Rats and mice are not killers, but they can still pose a threat to human society. For example, the age-old problem of losing food and grain to them is still present. Professionals estimate that rats, mice, and other wildlife consume or contaminate as much as 20% of the world’s food supply, and without modern rodent removal, this figure could be as high as 50%, a staggering amount. This would seriously impact the agricultural industry around the world, all because of rodents.
These small animals present other hazards to people and property in cities and homes as well. Alleyways, houses, and public buildings are appealing to these rodents because urban areas provide a lot of hiding spaces and food alike for these rodents, and they spread trouble wherever they go. Disease and sanitation is one such issue. Rats and mice, like most wildlife, would rather flee than bite if confronted, but they may bite if cornered. A bite not only hurts, but rats and mice are known for transmitting the rabies virus, which is deadly. People and pets alike may be exposed to rabies if rats and mice are present. On top of that, rats and mice tend to carry fleas, and these creatures may jump from rodents onto people and pets.
These rat-born fleas are deadly, too. Their bites draw only tiny amounts of blood, but they can easily carry contagions. The infamous Black Death was spread by flea-infested rats who spread across Europe from Asian trading ships. The cat population was low at the time due to witch hunts, and this allowed rats (and thus the plague) to spread out of control. Today, there may not be a Black Death epidemic, but rats and their fleas are still a serious health threat that should be taken seriously.
Rats and mice also love to chew, and the same is true for squirrels.
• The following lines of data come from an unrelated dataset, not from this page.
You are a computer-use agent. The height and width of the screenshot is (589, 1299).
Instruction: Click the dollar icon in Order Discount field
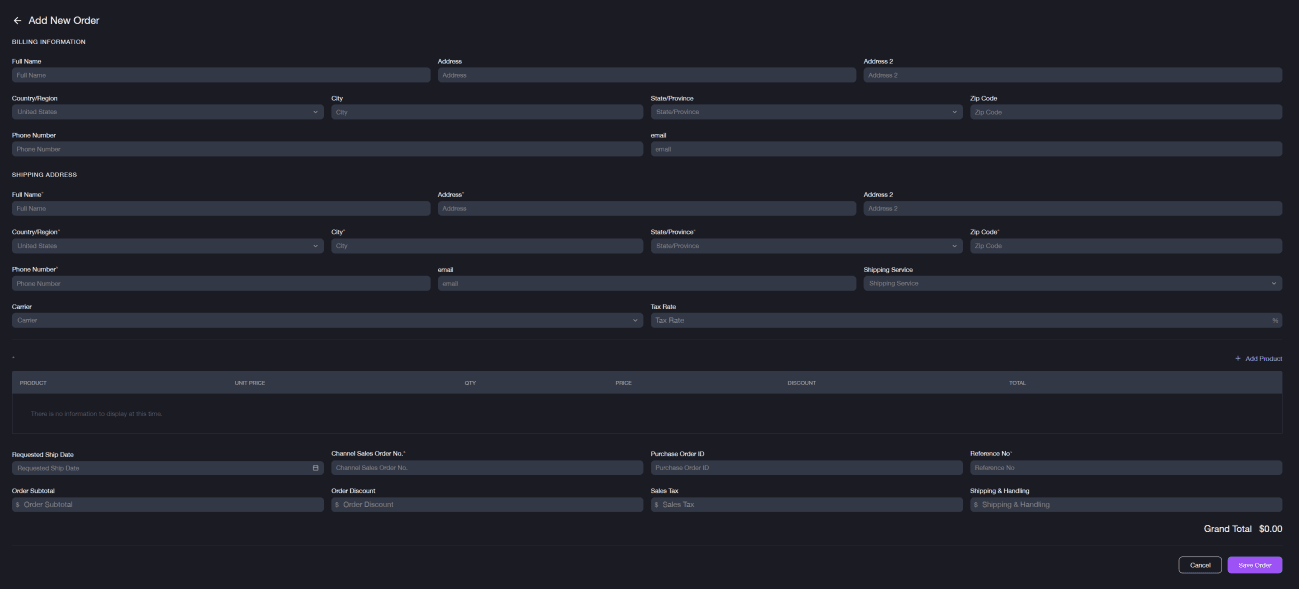pos(339,504)

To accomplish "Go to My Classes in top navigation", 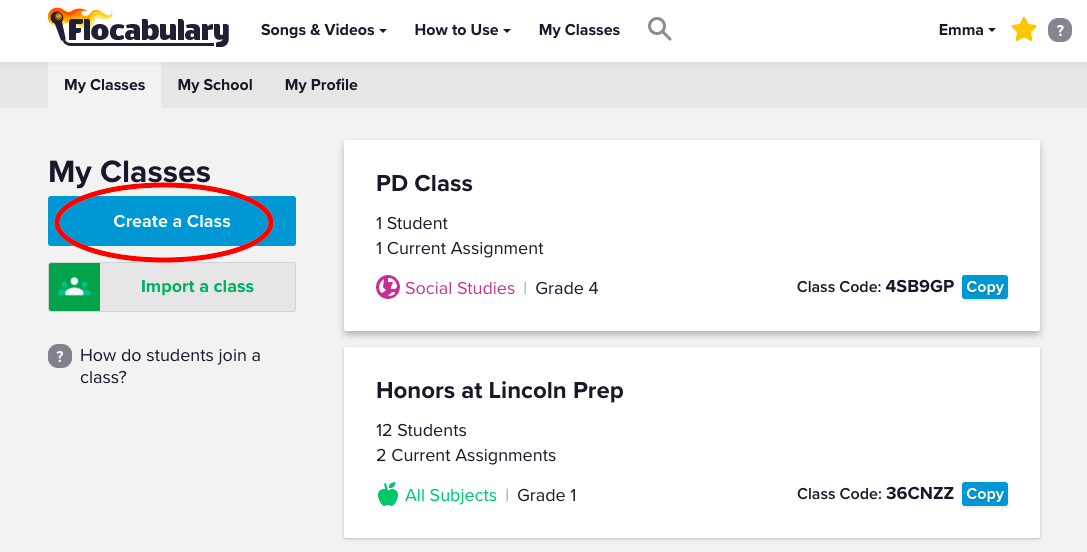I will click(579, 30).
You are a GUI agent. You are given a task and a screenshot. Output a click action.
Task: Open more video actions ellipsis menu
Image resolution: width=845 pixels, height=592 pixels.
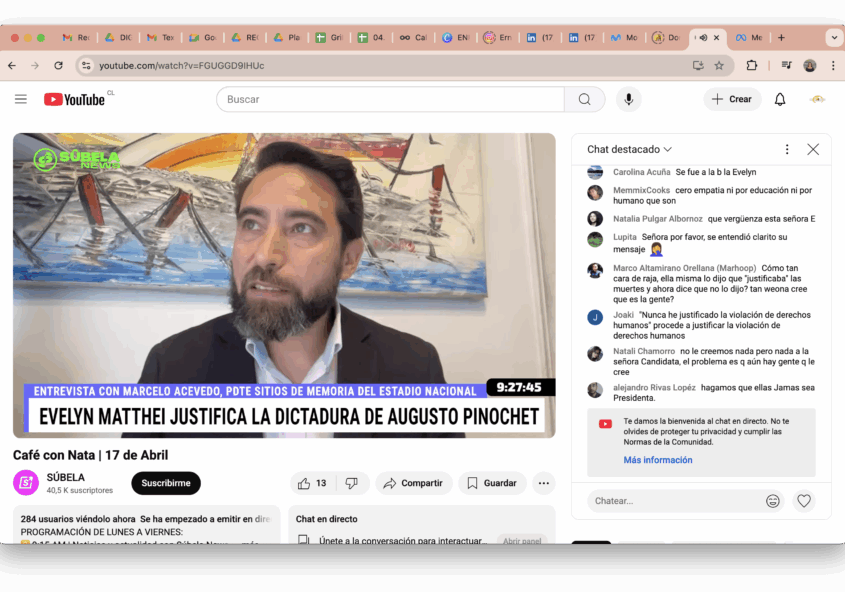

These rodents’ teeth grow constantly, so they trim those teeth by chewing on anything. This may include wires and plastic pipes in a person’s home, and this damage can short out electrical services and cause leaks in pipes. This results in expensive utility repair. And finally, the sight or even just evidence or rats and mice can seriously damage any establishment’s image, such as a hotel or restaurant. A business may soon suffer just because patrons are aware of rats and mice on the premises. What can be done about this?
In a regular suburban home, rats, mice, or squirrels may invade the home and cause any or all of the problems listed above. Squirrel families may invade the home when tree branches are close enough to the roof, and adult squirrels will chew their way into the attic through the wooden walls. Roofing contractors can be hired to remove those squirrels and patch up the holes that they chewed. Special paint can be used to discourage further invasions.
Smaller rat and mouse populations indoors can be handled with classic baited rat traps, or even poison pellets that are lethal when ingested. Great care should be taken, however, so that children and pets do not eat those pellets, too. Or, live capture can be done: cages with bait can be set up, and once a rodent is captured inside, it can be relocated elsewhere and released into the wild.